See Building with Mason for how to use external pre-built packages instead.
Ubuntu 16.04
sudo apt install build-essential git cmake pkg-config \
libbz2-dev libstxxl-dev libstxxl1v5 libxml2-dev \
libzip-dev libboost-all-dev lua5.2 liblua5.2-dev libtbb-dev
Ubuntu 15.10
sudo apt-get install build-essential git cmake pkg-config \
libbz2-dev libstxxl-dev libstxxl1v5 libxml2-dev \
libzip-dev libboost-all-dev lua5.2 liblua5.2-dev libtbb-dev
Ubuntu 15.04
sudo apt-get install build-essential git cmake pkg-config \
libbz2-dev libstxxl-dev libstxxl1 libxml2-dev \
libzip-dev libboost-all-dev lua5.2 liblua5.2-0-dev libtbb-dev
Ubuntu 14.04
The most critical packages which should be as recent as possible are: a compiler for C++14 (GCC 4.9+, Clang 3.4+), CMake for the buildsystem (2.8.11+) and Boost 1.55+. GCC can be upgraded using the ubuntu-toolchain-r/test ppa.
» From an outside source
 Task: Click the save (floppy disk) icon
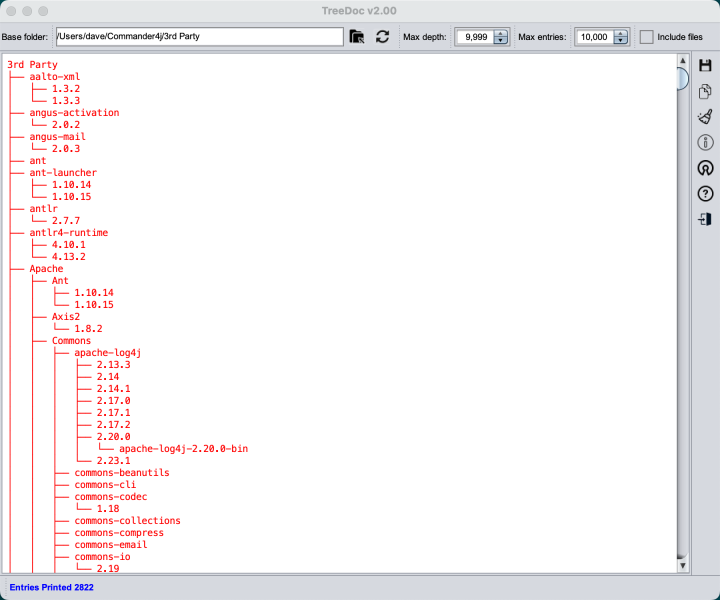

You have to update your compiler. GCC 4.8 ships per default but is too old for C++14:
sudo apt-get install software-properties-common
sudo add-apt-repository ppa:ubuntu-toolchain-r/test
sudo apt-get update
sudo apt-get install g++-6 gcc-6 build-essential git wget cmake3 pkg-config libbz2-dev libstxxl-dev libstxxl1 libxml2-dev libzip-dev libboost-all-dev lua5.2 liblua5.2-dev libtbb-dev
and either export the new compiler per session
export CPP=cpp-6 CC=gcc-6 CXX=g++-6
or set it globally
sudo update-alternatives --install /usr/bin/gcc gcc /usr/bin/gcc-6 20
sudo update-alternatives --install /usr/bin/g++ g++ /usr/bin/g++-6 20
sudo update-alternatives --install /usr/bin/cpp cpp /usr/bin/cpp-6 20
You may have to export GCC specific binutils when building with link-time optimization:
export AR=gcc-ar-4.9 NM=gcc-nm-4.9 RANLIB=gcc-ranlib-4.9
or disable link-time optimization:
cmake .. -DCMAKE_BUILD_TYPE=Release -DENABLE_LTO=OFF
Earlier Ubuntu versions
You're pretty much on your own here: you need to update CMake, your compiler and have to compile every C++ dependency locally against your new compiler yourself. It's possible for sure; if you really need to do this and need help open a ticket or ping us on IRC.